───── Available data
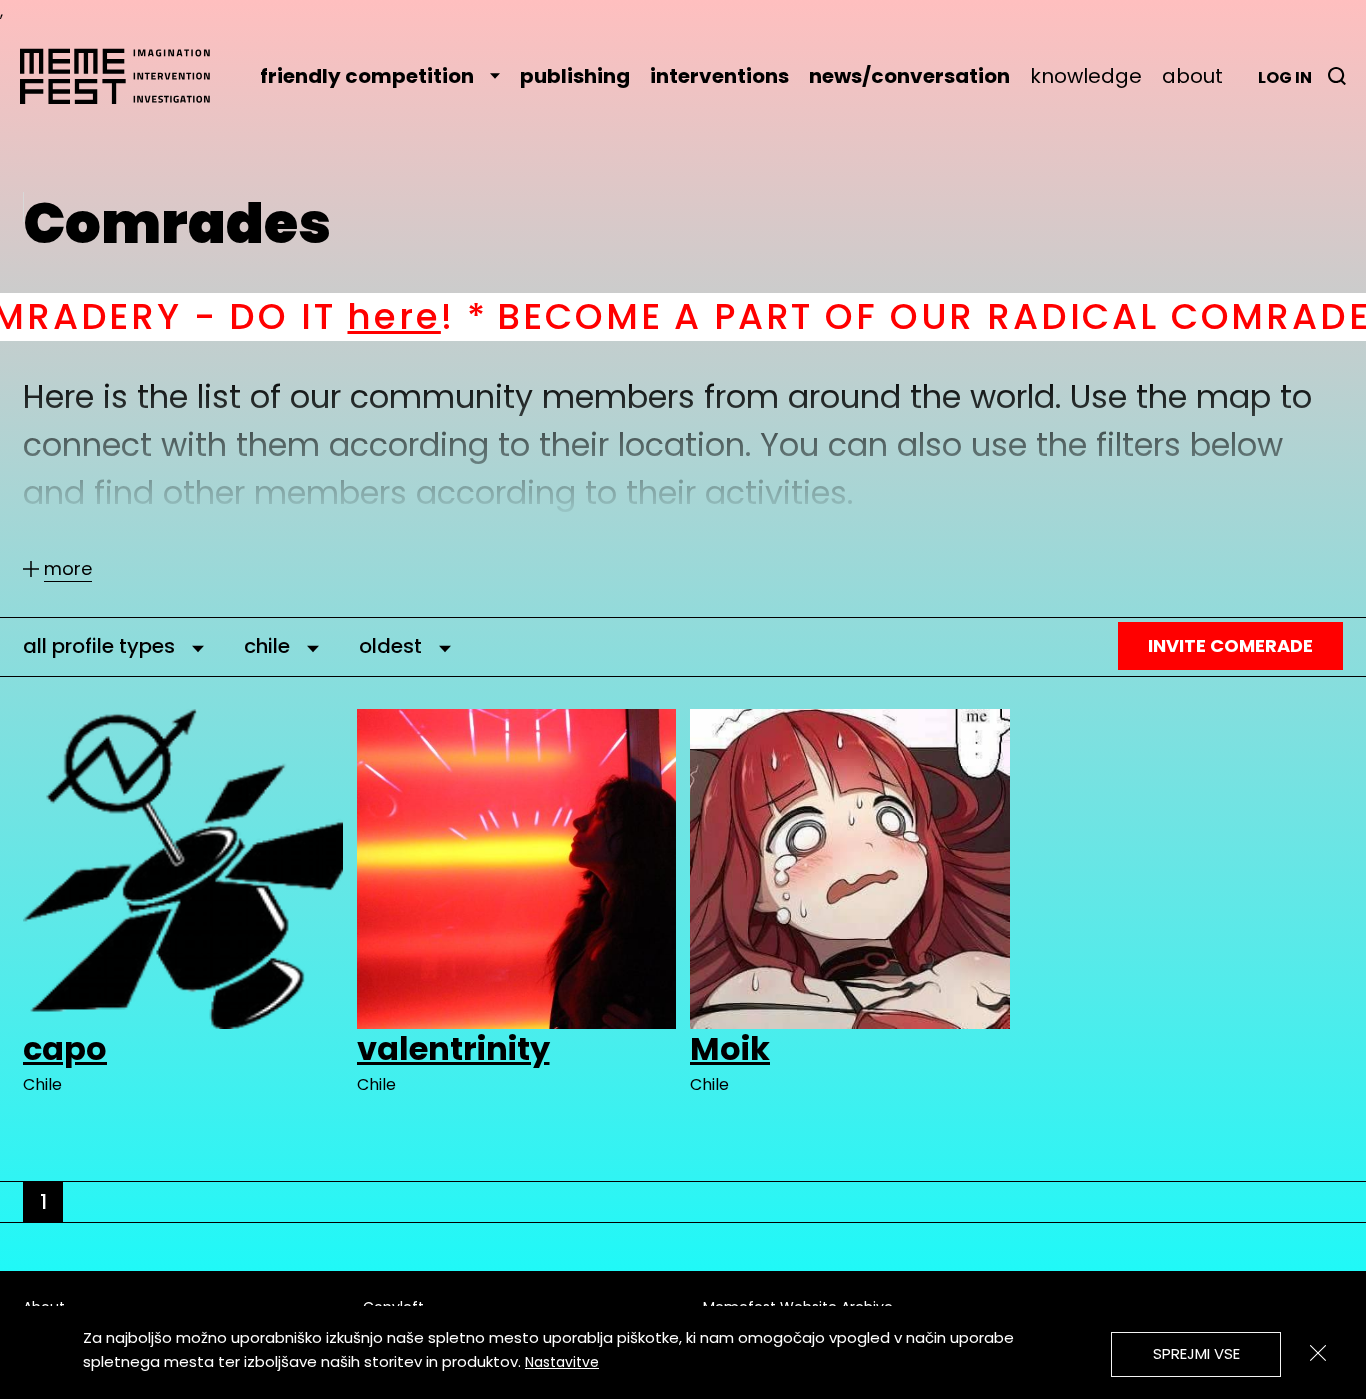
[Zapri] (1318, 1353)
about (1192, 76)
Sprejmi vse (1196, 1353)
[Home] (125, 76)
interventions (719, 76)
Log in (1285, 77)
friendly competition (367, 76)
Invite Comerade (1230, 645)
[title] (1337, 76)
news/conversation (909, 76)
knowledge (1086, 76)
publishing (575, 76)
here (265, 316)
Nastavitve (562, 1362)
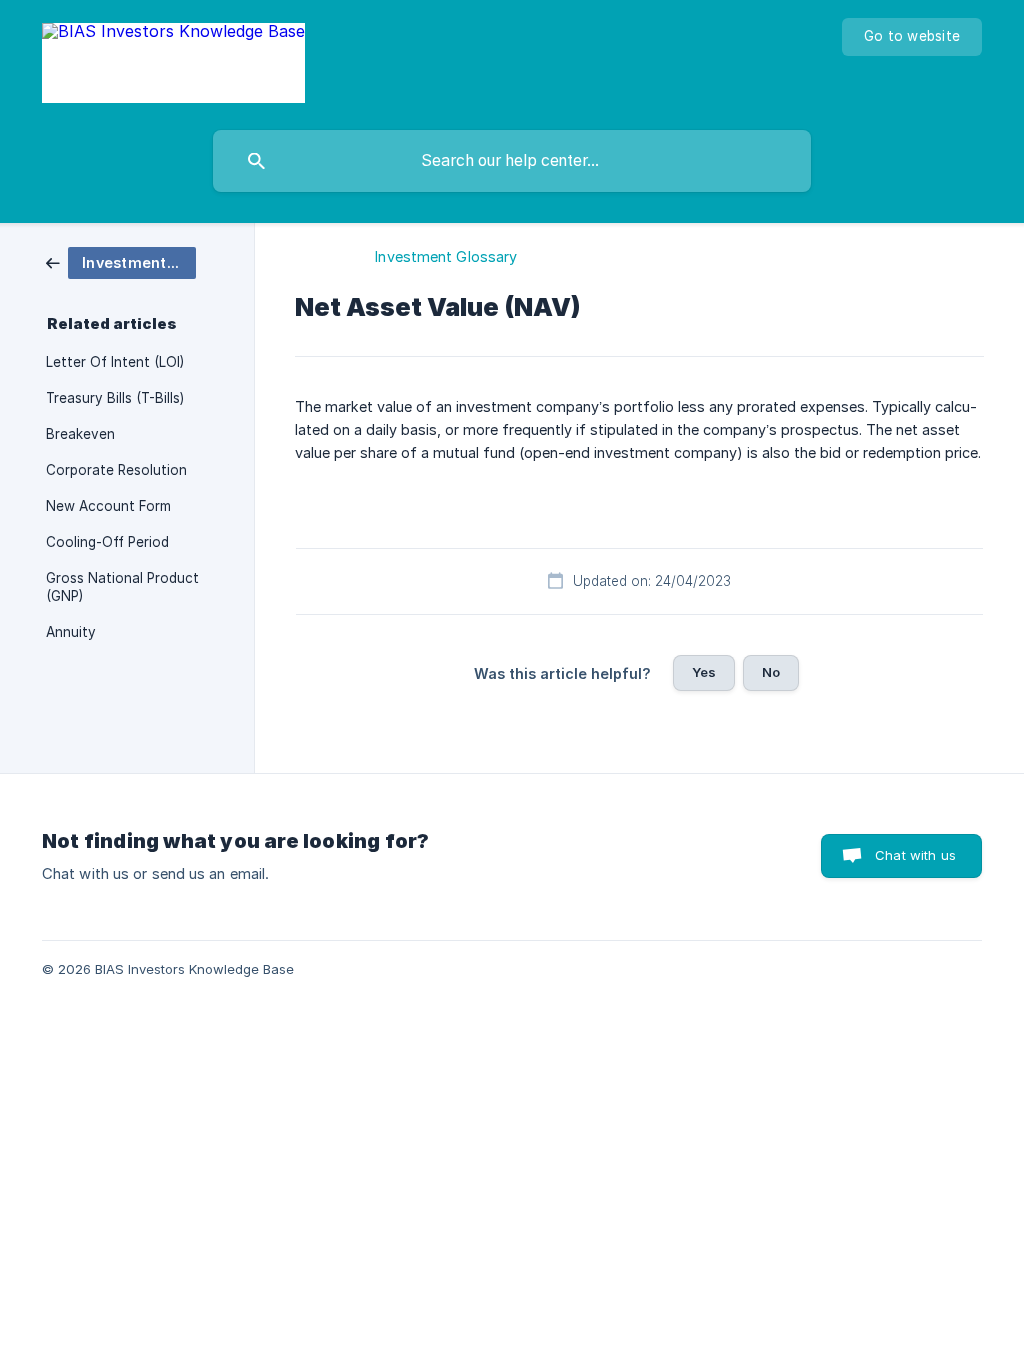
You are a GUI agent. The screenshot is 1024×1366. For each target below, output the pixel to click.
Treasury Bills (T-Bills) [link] (115, 398)
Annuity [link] (71, 632)
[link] (121, 261)
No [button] (771, 672)
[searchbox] (512, 161)
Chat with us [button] (915, 855)
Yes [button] (704, 672)
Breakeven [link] (80, 434)
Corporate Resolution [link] (116, 470)
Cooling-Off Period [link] (107, 542)
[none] (173, 60)
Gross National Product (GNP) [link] (122, 587)
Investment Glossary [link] (446, 256)
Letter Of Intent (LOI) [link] (115, 362)
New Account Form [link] (108, 506)
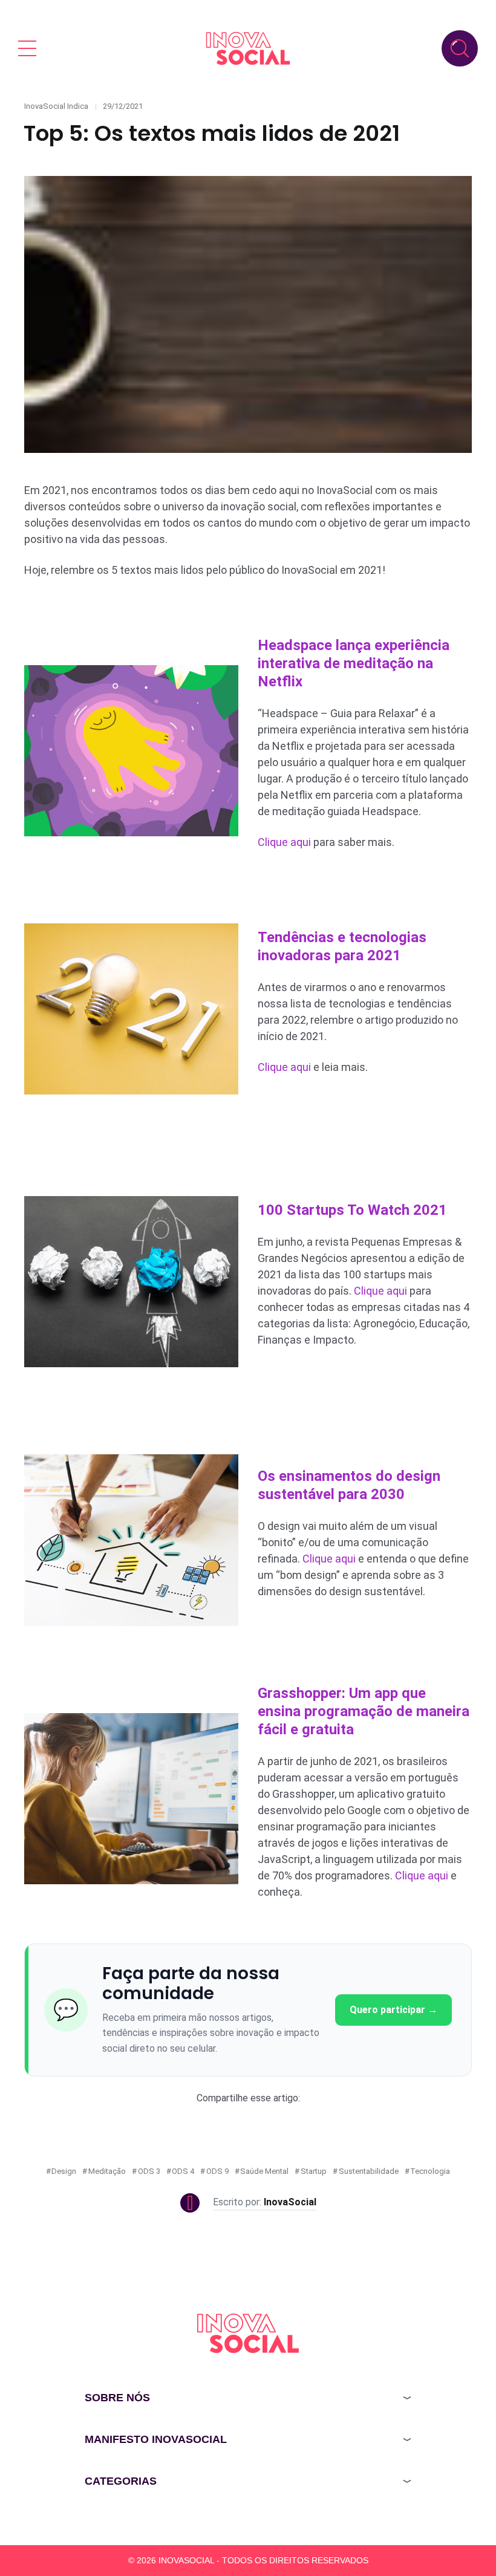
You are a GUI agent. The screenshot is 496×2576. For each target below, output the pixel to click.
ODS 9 (217, 2171)
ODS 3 (149, 2171)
──────────
## Task to complete
Retype the data above exactly; pictures are not part of the copy.

## Solution
[Zapri] (1318, 1353)
about (1192, 76)
Sprejmi vse (1196, 1353)
[Home] (125, 76)
interventions (719, 76)
Log in (1285, 77)
friendly competition (367, 76)
Invite Comerade (1230, 645)
[title] (1337, 76)
news/conversation (909, 76)
knowledge (1086, 76)
publishing (575, 76)
here (265, 316)
Nastavitve (562, 1362)
You are a GUI agent. The screenshot is 1024×1366. For each target below, output the pixel to click.
Treasury Bills (T-Bills) [link] (115, 398)
Annuity [link] (71, 632)
[link] (121, 261)
No [button] (771, 672)
[searchbox] (512, 161)
Chat with us [button] (915, 855)
Yes [button] (704, 672)
Breakeven [link] (80, 434)
Corporate Resolution [link] (116, 470)
Cooling-Off Period [link] (107, 542)
[none] (173, 60)
Gross National Product (GNP) [link] (122, 587)
Investment Glossary [link] (446, 256)
Letter Of Intent (LOI) [link] (115, 362)
New Account Form [link] (108, 506)
You are a GUI agent. The screenshot is 496×2576. For each target below, output the pixel to click.
ODS 9 (217, 2171)
ODS 3 (149, 2171)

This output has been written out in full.